++++ RECORD SET ++++
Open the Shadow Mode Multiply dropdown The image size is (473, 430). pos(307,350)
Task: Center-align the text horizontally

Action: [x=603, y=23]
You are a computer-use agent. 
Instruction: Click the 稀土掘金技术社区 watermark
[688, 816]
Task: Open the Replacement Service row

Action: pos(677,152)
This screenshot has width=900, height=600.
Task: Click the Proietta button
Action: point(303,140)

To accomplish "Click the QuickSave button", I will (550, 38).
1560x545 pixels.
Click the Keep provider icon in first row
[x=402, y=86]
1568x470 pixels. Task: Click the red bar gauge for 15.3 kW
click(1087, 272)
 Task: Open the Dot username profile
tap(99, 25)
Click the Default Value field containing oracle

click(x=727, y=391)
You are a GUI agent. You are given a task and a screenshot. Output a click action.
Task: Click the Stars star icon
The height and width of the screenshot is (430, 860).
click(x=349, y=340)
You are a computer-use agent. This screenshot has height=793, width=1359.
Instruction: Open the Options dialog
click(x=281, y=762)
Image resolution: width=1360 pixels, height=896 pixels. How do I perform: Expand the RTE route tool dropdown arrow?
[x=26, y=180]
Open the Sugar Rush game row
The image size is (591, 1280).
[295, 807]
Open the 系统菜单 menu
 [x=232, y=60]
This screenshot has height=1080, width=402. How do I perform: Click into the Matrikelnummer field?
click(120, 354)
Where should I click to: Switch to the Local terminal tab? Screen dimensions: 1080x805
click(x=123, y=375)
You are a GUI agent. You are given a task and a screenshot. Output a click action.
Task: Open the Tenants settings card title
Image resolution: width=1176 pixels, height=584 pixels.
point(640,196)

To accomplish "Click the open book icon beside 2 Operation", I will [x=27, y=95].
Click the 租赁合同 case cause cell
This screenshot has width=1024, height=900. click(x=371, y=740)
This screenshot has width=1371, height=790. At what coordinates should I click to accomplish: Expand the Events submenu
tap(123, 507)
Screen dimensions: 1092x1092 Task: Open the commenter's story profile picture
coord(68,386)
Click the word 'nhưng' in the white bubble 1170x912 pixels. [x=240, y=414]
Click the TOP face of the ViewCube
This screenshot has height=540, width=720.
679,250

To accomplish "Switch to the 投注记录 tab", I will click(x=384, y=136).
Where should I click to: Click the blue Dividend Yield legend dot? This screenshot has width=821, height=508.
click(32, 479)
++++
Nothing in the listing should change; repeat it in full.

▸ TASK ANSWER
Open the Shadow Mode Multiply dropdown The image size is (473, 430). pos(307,350)
Task: Center-align the text horizontally

Action: [x=603, y=23]
You are a computer-use agent. 
Instruction: Click the 稀土掘金技术社区 watermark
[688, 816]
Task: Open the Replacement Service row

Action: pos(677,152)
This screenshot has width=900, height=600.
Task: Click the Proietta button
Action: point(303,140)

To accomplish "Click the QuickSave button", I will (550, 38).
1560x545 pixels.
Click the Keep provider icon in first row
[x=402, y=86]
1568x470 pixels. Task: Click the red bar gauge for 15.3 kW
click(1087, 272)
 Task: Open the Dot username profile
tap(99, 25)
Click the Default Value field containing oracle

click(x=727, y=391)
You are a GUI agent. You are given a task and a screenshot. Output a click action.
Task: Click the Stars star icon
The height and width of the screenshot is (430, 860).
click(x=349, y=340)
You are a computer-use agent. This screenshot has height=793, width=1359.
Instruction: Open the Options dialog
click(x=281, y=762)
Image resolution: width=1360 pixels, height=896 pixels. How do I perform: Expand the RTE route tool dropdown arrow?
[x=26, y=180]
Open the Sugar Rush game row
The image size is (591, 1280).
[295, 807]
Open the 系统菜单 menu
 [x=232, y=60]
This screenshot has height=1080, width=402. How do I perform: Click into the Matrikelnummer field?
click(120, 354)
Where should I click to: Switch to the Local terminal tab? Screen dimensions: 1080x805
click(x=123, y=375)
You are a GUI agent. You are given a task and a screenshot. Output a click action.
Task: Open the Tenants settings card title
Image resolution: width=1176 pixels, height=584 pixels.
point(640,196)

To accomplish "Click the open book icon beside 2 Operation", I will [x=27, y=95].
Click the 租赁合同 case cause cell
This screenshot has width=1024, height=900. click(x=371, y=740)
This screenshot has width=1371, height=790. At what coordinates should I click to accomplish: Expand the Events submenu
tap(123, 507)
Screen dimensions: 1092x1092 Task: Open the commenter's story profile picture
coord(68,386)
Click the word 'nhưng' in the white bubble 1170x912 pixels. [x=240, y=414]
Click the TOP face of the ViewCube
This screenshot has height=540, width=720.
679,250

To accomplish "Switch to the 投注记录 tab", I will click(x=384, y=136).
Where should I click to: Click the blue Dividend Yield legend dot? This screenshot has width=821, height=508.
click(32, 479)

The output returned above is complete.